▶ _Instructions to follow_
How many lines of the listing below contain the word "label"? Give only the number.

▶ _Records to process_
———
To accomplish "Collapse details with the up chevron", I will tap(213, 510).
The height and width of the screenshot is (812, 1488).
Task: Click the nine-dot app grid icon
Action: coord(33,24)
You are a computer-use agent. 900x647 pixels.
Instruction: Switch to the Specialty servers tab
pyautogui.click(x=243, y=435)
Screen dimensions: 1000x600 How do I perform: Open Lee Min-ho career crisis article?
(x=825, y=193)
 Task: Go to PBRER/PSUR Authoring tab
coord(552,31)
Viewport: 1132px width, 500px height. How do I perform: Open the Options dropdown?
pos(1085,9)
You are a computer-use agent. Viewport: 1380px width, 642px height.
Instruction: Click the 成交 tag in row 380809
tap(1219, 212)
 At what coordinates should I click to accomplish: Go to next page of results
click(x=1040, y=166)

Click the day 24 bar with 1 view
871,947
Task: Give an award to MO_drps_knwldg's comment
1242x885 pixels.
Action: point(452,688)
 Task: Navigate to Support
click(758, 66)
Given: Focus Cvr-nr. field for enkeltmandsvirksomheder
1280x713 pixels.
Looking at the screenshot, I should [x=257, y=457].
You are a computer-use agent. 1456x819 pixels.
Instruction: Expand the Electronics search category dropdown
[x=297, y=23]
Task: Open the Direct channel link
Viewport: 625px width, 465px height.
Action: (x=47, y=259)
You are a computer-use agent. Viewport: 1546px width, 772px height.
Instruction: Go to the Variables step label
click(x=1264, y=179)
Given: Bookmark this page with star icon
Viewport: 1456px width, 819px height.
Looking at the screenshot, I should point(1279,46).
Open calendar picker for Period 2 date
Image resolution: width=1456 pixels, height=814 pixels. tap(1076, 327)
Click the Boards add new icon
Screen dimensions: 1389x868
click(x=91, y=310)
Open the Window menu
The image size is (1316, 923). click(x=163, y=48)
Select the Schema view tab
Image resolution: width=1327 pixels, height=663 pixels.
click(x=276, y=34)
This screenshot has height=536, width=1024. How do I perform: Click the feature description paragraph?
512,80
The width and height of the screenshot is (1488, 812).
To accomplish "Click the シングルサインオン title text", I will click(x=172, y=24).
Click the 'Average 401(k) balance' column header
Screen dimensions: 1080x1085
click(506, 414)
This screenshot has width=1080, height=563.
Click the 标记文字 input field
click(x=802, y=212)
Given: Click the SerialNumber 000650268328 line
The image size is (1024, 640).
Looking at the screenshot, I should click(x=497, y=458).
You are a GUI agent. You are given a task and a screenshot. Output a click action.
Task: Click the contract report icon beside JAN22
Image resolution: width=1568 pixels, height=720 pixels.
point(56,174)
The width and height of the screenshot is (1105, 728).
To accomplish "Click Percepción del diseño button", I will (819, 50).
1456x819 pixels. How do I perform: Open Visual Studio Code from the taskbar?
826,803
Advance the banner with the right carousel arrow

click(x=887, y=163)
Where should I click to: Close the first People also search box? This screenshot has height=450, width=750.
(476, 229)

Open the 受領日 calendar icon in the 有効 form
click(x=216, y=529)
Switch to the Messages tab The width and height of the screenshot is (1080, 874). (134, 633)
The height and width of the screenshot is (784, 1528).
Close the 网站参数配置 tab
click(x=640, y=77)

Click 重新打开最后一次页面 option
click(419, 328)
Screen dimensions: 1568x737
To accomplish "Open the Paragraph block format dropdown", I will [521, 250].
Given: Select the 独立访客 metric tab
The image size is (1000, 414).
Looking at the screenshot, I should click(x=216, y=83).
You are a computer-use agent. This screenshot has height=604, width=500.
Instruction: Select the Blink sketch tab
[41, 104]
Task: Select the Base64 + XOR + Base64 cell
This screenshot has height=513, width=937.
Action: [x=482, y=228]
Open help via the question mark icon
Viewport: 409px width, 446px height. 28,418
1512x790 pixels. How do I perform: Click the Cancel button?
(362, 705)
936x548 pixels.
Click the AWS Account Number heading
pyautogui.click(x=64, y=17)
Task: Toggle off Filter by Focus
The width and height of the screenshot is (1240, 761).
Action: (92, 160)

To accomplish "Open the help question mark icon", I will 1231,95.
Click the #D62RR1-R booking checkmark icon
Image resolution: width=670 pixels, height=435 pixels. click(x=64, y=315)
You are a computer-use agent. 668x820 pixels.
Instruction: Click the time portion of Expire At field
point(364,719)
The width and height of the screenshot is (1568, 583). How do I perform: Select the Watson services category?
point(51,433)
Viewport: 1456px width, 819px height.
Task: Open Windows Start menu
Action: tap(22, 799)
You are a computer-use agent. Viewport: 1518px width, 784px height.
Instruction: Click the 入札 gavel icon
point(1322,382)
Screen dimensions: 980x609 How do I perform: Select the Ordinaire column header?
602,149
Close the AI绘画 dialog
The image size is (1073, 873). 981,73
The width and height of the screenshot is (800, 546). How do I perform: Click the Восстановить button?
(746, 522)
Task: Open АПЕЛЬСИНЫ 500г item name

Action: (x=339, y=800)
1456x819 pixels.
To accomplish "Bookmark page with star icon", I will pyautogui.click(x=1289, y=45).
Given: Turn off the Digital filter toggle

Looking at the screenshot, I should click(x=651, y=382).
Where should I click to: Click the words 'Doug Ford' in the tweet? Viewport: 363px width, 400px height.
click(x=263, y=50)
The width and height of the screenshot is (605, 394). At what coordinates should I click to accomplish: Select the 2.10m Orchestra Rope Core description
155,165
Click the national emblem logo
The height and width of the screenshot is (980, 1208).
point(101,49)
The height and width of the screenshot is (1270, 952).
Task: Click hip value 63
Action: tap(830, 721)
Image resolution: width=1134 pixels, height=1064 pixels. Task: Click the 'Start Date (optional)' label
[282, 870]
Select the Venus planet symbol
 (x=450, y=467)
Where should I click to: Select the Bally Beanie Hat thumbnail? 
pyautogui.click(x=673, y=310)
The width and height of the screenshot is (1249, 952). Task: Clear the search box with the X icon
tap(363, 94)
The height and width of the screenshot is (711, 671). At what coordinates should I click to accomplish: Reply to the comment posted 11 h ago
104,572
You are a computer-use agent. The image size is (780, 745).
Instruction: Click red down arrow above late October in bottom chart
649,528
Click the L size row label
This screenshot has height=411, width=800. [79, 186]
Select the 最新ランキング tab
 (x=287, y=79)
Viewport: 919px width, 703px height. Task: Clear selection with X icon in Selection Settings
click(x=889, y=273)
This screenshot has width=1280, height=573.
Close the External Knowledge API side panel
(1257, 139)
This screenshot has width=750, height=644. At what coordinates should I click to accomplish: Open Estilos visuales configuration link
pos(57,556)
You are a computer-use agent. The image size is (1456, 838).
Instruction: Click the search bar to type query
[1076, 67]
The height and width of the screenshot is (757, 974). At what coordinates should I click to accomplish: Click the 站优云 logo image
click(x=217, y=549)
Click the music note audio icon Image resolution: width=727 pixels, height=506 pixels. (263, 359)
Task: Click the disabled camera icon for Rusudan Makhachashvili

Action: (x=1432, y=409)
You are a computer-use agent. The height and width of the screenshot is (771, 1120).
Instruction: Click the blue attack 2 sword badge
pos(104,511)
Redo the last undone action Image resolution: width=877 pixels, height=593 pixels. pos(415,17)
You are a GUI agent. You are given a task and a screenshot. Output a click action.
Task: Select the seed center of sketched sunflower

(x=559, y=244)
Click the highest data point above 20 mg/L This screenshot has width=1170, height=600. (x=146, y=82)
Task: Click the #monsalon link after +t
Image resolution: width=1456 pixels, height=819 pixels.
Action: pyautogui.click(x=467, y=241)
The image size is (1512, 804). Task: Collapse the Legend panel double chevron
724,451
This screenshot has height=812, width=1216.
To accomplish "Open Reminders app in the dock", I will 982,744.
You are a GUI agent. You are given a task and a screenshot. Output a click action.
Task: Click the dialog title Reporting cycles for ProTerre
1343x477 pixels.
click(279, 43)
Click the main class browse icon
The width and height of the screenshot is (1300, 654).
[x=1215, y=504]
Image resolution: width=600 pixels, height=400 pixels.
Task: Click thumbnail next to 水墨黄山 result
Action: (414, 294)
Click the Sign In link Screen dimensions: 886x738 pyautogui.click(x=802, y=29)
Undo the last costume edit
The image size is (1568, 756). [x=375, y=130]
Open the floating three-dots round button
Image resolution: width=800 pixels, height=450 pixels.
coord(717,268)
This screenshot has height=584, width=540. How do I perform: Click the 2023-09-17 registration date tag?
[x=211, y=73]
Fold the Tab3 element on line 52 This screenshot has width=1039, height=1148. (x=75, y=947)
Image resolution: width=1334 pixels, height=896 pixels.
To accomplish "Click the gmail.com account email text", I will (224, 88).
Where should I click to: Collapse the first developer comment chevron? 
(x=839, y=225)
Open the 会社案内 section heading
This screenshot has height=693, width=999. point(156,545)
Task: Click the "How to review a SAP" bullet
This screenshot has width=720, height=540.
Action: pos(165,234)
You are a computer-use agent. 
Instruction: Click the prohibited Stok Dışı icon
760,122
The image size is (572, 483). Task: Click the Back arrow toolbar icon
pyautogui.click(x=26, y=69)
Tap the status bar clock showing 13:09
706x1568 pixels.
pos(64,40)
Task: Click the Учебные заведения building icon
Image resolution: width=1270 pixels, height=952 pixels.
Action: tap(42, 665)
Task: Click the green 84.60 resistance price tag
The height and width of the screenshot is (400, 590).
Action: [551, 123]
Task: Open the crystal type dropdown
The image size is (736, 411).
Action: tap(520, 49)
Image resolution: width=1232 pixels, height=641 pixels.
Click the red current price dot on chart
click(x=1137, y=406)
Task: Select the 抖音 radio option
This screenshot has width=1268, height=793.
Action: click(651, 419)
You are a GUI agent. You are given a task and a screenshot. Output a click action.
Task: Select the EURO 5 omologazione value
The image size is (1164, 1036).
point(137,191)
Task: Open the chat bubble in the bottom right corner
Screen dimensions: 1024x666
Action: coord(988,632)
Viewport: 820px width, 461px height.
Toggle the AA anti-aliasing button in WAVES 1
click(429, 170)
———
▶ _Solution for this task_
3